Pretty much like anything else these days. It's $45 for the inital setup and then each hat, I went for the expensive Flex-Fit hats, with the embroidery is $35 each. Ouch! But I wanted to get the hats done. Why should I wear someone's elses hat? Once I got them home I could see the person that made them wasn't a fly fisherman, the cast is too straight, and not drawn like I did. The fly, whatever it is, doesn't have the hook showing from it, even just a little bit, which helps visullly identify it as a fly. And the logo is too big. I really like the original hats that I had done over 10 years ago. That guy was in Neptune, but has since went out of business. I may look him up rather than try and explain to my new people what I need.
And since this blog is about fishing, I guess now family, with a little Grateful Dead mixed in, how about this. This is the last year for the Dead & Co. going out on tour. Allegedly, that's it. No more. For the last few years they have been doing shows in Mexico calling it "Playing in the Sand". It's six days at an
all exclusive resort and three nights of shows with the band. They stay here and the stage is set up on the beach right there. All the food and drink you could want. As we speak Erin and Lauren are down there with my-ex, livng the life. When I asked Lauren if these shows were different, she explained it was like Deadhead's with money and that she preferred "the Shakedown grilled cheese crowd". This is crowd is older, a little more put together, and has a bit more money. I just took a look at tickets for the Philly show in June and they are $91.50 a piece. It's crazy what tickets for concerts cost these days, I can't imagine paying hundreds, or thousands to see Taylor Swift or Billy Joel.
And then there was this. What to do? Theresa and I took the dreaded drive out to Long Island to hook up with some of her grammar school buds. We went to a restaurant in a town called St. James on the North Shore. I don't know Long Island, but I did ask, are we near Gardiner's Bay or Montauk? Just in case I wanted to make a drive and needed a place to stay. It's about an hour and half away from them.
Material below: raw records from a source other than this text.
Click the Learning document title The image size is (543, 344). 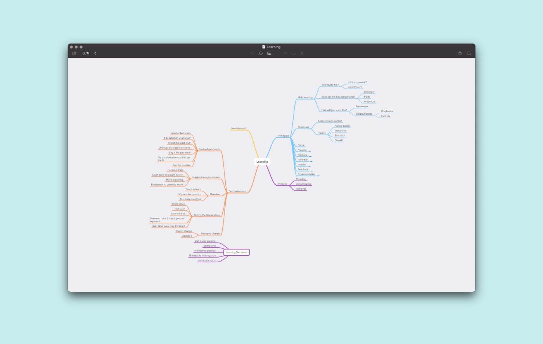(273, 47)
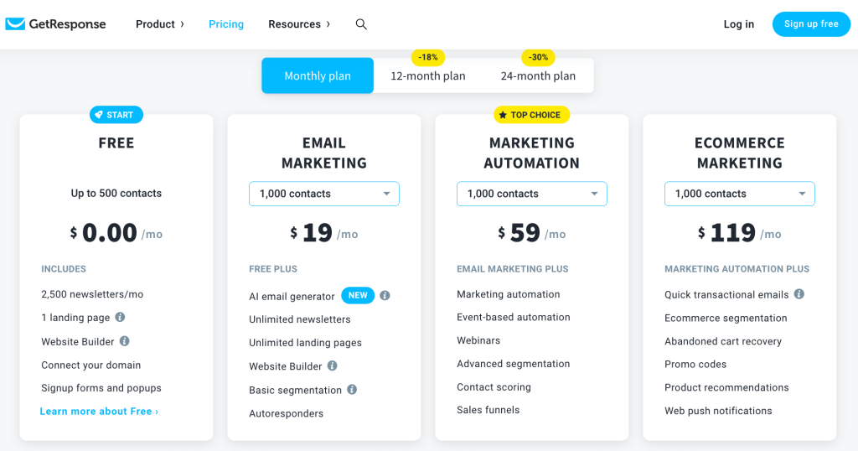Open the Resources menu

[x=299, y=24]
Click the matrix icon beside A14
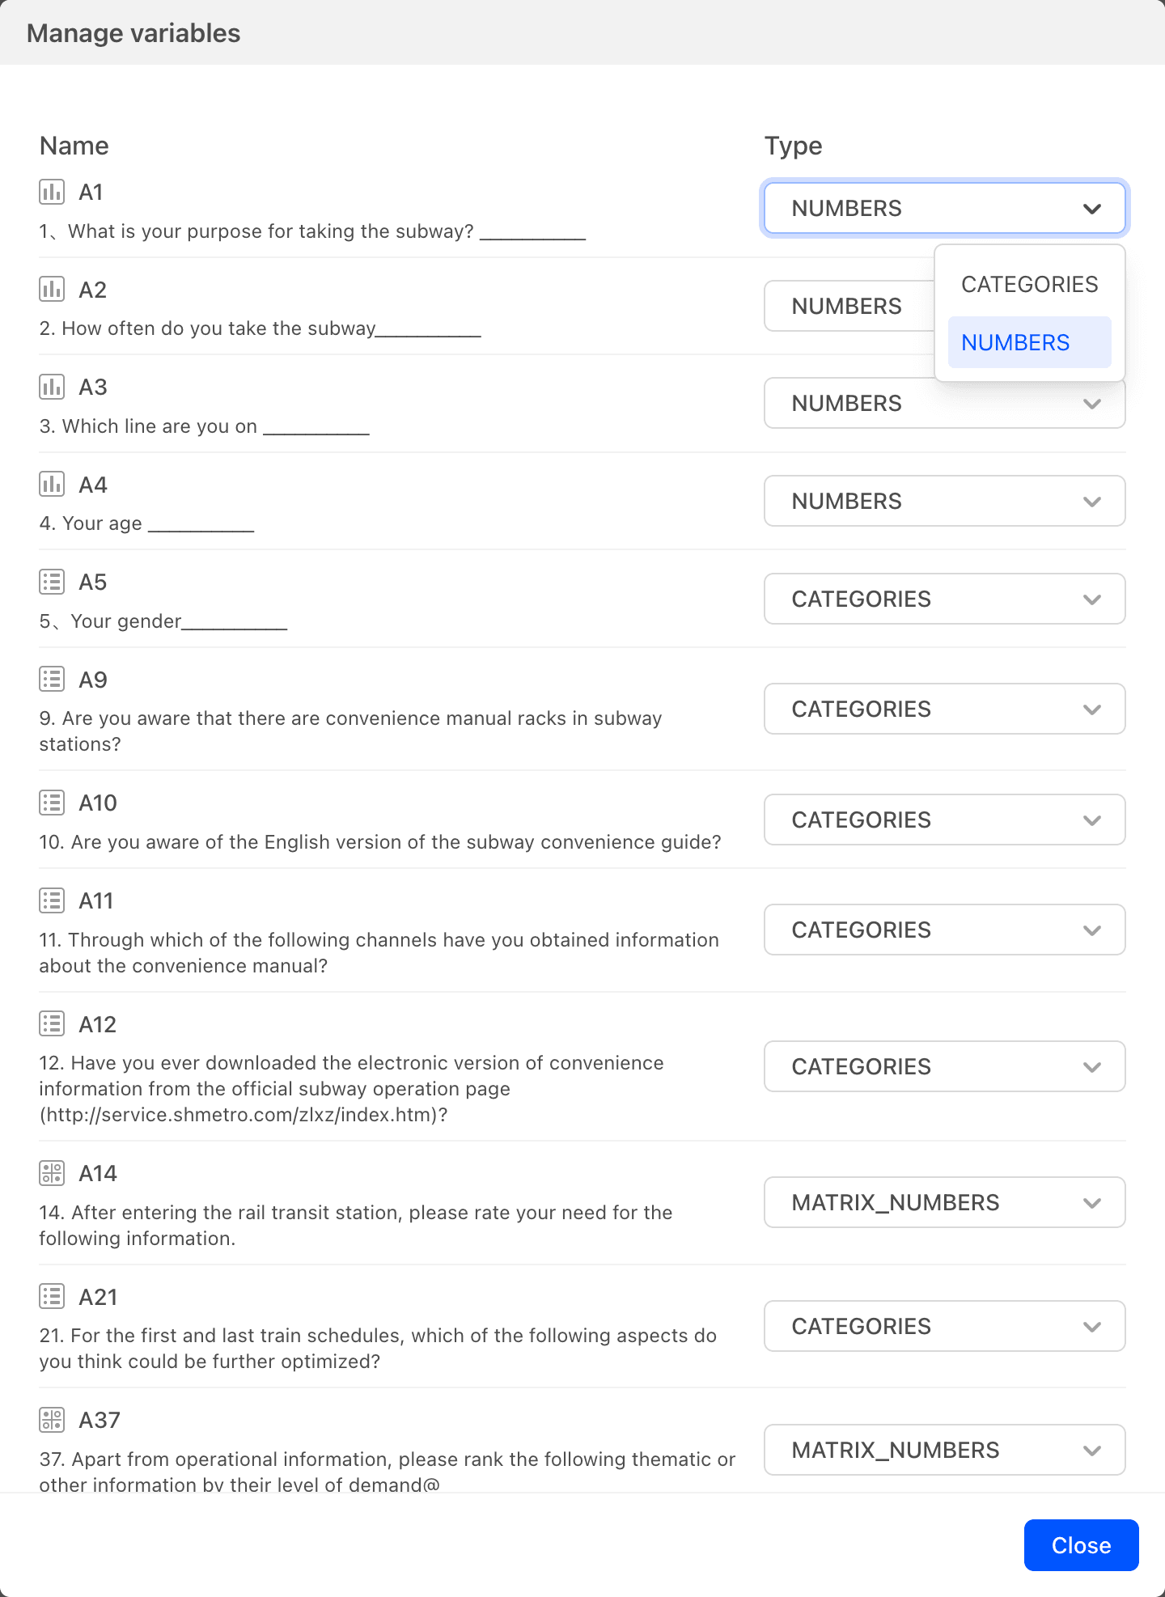The width and height of the screenshot is (1165, 1597). pos(52,1173)
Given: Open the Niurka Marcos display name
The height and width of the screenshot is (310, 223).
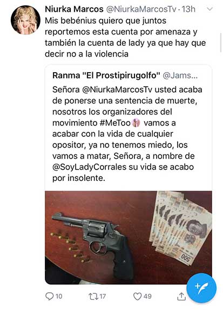Looking at the screenshot, I should coord(74,9).
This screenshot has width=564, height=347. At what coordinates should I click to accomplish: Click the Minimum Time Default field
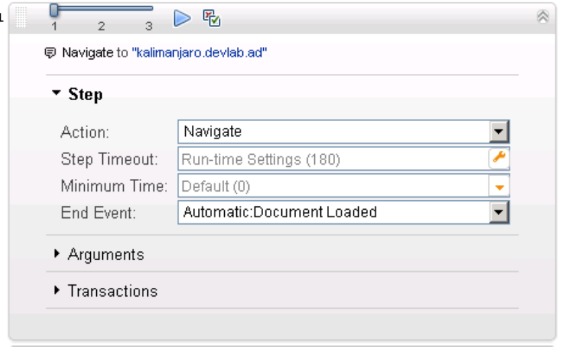coord(333,186)
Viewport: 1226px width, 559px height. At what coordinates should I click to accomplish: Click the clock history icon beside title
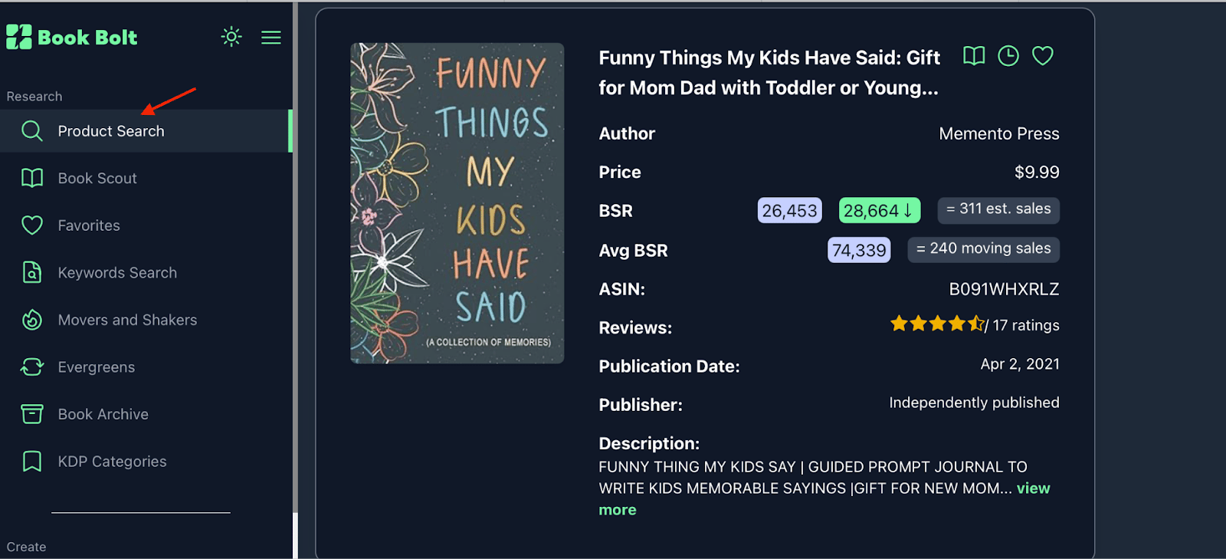point(1008,56)
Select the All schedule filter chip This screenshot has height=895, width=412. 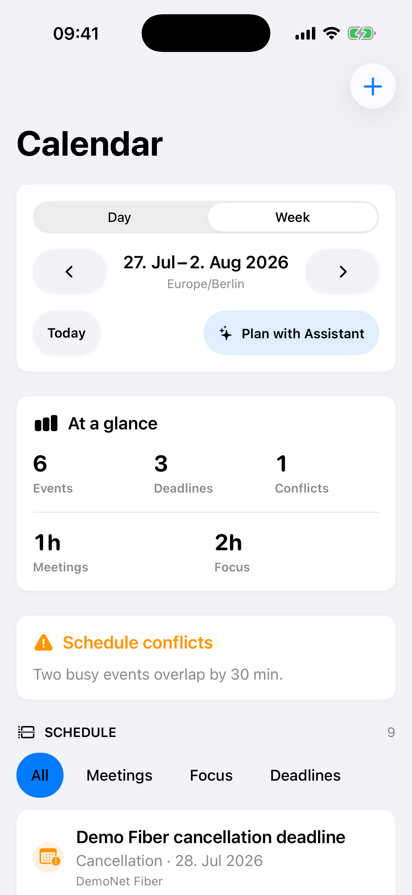(x=40, y=775)
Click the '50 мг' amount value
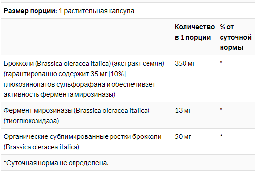Viewport: 259px width, 181px height. 183,136
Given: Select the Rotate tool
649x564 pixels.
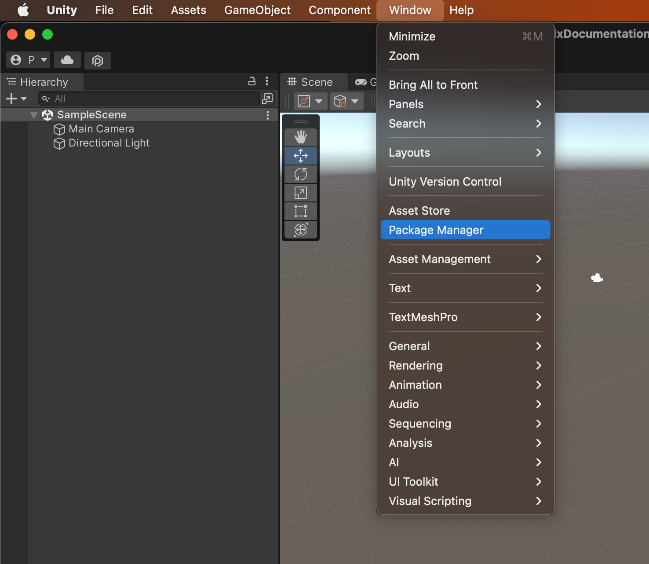Looking at the screenshot, I should [301, 174].
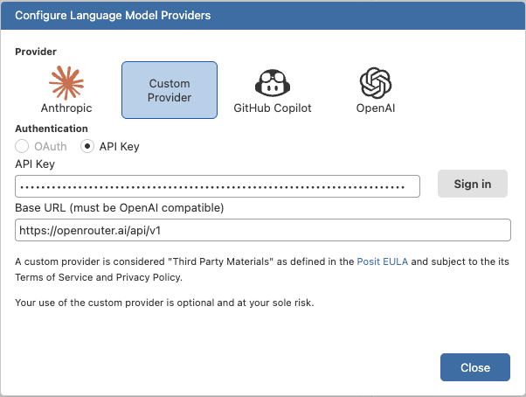This screenshot has width=526, height=397.
Task: Click the Anthropic provider name label
Action: point(66,108)
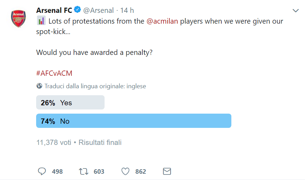The width and height of the screenshot is (305, 180).
Task: Click the reply speech bubble icon
Action: [x=42, y=171]
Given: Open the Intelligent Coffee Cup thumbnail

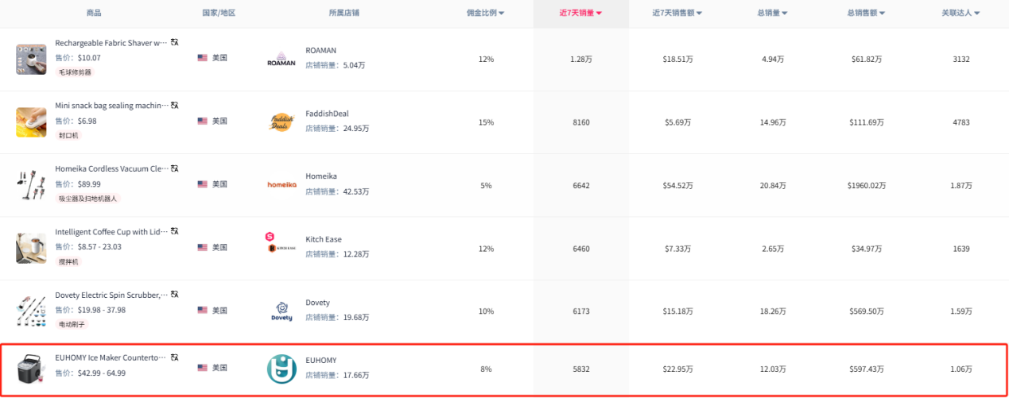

They treated us to a wonderful dinner and the menu was amazing. It was a menu that took me about 20 minutes to decide what I wanted. It was one of those farm to table local kinda places. On the menu, which I am not used to seeing living in New Jersey, was striped bass.....wild caught. I went back and forth. I haven't killed a striped bass in over 11 years....the commercials are ruining the fishery.....catch and release......all going through my head. And then I said really? So I was going to get something else, but I really wanted to try it. It isn't farm raised, it's probably from a nice 34-38" bass, probably caught here on Long Island......alright I did it, and glad that I did. It was delicious, and I
would order it again. While I was eating I couldn't help but think of the commercial side of the striped bass fishery. On Long Island seine net fishing was very popular and productive way to legally and commercially catch striped bass, the problem with that is, it help decimate migratory striped bass strocks. I am not sure if it is still allowed. While New York and other states have a commercial fishery New Jersey does not. What we do have is the Bonus Tag program that trasnferred our allotted commercial quota amount to the recreational side. In anything about anything related to money
there are going to be cheats, and in fishing we call them poachers. It happens in every fishery, both recreational and commercial. But it was, and still is, a big thing with striped bass. Anglers would be creepin' while your sleepin' and catch fish and bring them to the back door of the finest, and not so finest, restaurants, eliminating the reporting, and cutting into the quota, bypassing the "fees"
associated with fish mongers and places like the Fulton Fish Market, and having to report it as income and paying taxes on it. If you catch a 30 pound bass and the going market rate is $4 a pound and you sell it at the back door for $2, they save and you just made $60 to go fishing, and that's if you sell one fish. Jeff Nichol's, a Montauk Captain, and comedian, wrote a book, Caught, about this very same topic. It's a good read and eye opening at the same time.
And on this Martin Luther King Day I offer the above video in which legendary Bimini bonefish guide Ansil Saunders talks about having Dr. King out on his skiff just days before his assassination on April 4, 1968. I met Saunders and spent some time with him at his shed over a
decade ago while there visiting the Bimini Big Game Club. Inside he built and maintained his gear and skiffs. I didn't know of his interaction with Dr. King then but Simm's put out Mighty Waters last year. It's a good quick watch. I guess there's a little fisherman in all of us.